DATA PROVIDED Start Marker

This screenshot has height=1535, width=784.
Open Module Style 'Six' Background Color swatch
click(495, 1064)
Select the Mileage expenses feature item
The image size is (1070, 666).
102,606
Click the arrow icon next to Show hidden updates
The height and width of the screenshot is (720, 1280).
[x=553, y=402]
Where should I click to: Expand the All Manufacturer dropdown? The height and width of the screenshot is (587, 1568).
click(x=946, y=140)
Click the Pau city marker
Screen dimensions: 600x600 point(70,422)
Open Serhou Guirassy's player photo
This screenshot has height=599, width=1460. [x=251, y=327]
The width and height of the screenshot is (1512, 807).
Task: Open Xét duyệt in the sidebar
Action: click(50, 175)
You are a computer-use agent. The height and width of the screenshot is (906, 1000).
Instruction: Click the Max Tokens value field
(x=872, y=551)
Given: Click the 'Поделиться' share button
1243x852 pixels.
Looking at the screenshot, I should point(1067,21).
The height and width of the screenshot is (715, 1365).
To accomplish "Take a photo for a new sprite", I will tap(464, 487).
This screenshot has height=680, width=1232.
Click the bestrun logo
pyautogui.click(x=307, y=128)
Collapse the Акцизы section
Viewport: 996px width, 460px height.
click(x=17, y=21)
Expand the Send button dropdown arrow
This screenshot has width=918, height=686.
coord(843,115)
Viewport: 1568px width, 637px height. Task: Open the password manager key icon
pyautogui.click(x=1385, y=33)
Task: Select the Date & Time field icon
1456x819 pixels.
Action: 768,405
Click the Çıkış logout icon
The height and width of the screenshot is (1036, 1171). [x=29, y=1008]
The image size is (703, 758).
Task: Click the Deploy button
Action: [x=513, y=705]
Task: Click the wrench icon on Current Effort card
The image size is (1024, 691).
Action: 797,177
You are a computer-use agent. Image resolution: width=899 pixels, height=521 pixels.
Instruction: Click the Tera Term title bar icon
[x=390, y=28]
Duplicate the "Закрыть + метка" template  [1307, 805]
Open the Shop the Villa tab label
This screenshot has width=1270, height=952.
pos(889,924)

DATA PROVIDED End Marker

WHAT TO PRODUCE:
Answer with the count alone: how many lines in the data above have "computer" in them?

TASK RESULT:
2